13/08/1998 | 596

Gerardo Martínez es el defensor principal de las patronales criminales

Por J. M.

Cuando la burocracia de los sindicatos finge hoy una recargada indignación por los accidentes laborales es necesario recordar que Gerardo Martínez fue (¡y sigue siendo!) uno de los más fervientes impulsores, promotores y gestores de la actual ley de riesgos de trabajo que, por un lado, dio nacimiento a las ART y, por el otro, clausuró la posibilidad de que los trabajadores hicieran juicio a las empresas por los accidentes laborales.

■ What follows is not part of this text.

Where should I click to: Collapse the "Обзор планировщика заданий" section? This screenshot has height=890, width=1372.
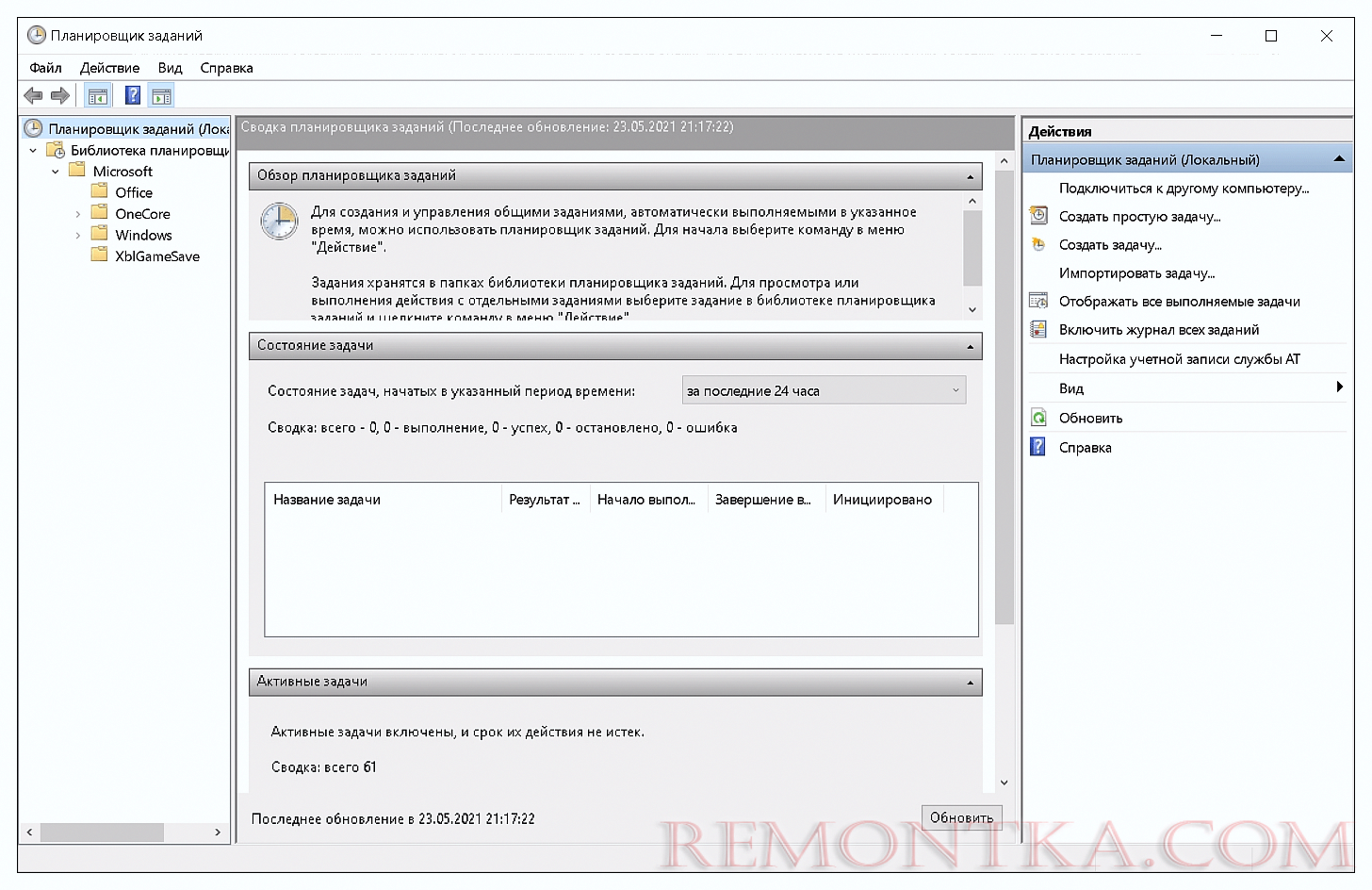(x=970, y=176)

El 13 de marzo de 1995, Gerardo Martínez, como secretario general de la CGT y de la Uocra, firmó con el gobierno y las cámaras patronales del Grupo de los 8, entre ellas la Unión Industrial, el «Acuerdo Marco para el empleo, la productividad y la equidad social». Este acuerdo en su capítulo 5, establece:


«A tal fin las partes coinciden en la necesidad de reformar integralmente la ley 19.587 (accidentes de trabajo). Tal reforma deberá tener en cuenta la realidad nacional, los avances registrados en el derecho comparado, los cambios que se operarán con la puesta en marcha del proyectado sistema integral de protección por Riesgos de Trabajo, y la gradualidad de su aplicación».


Así, el 3 de octubre de 1995 fue aprobada la ley de Riesgos del Trabajo con el voto de los diputados ‘sindicales’ de la CGT.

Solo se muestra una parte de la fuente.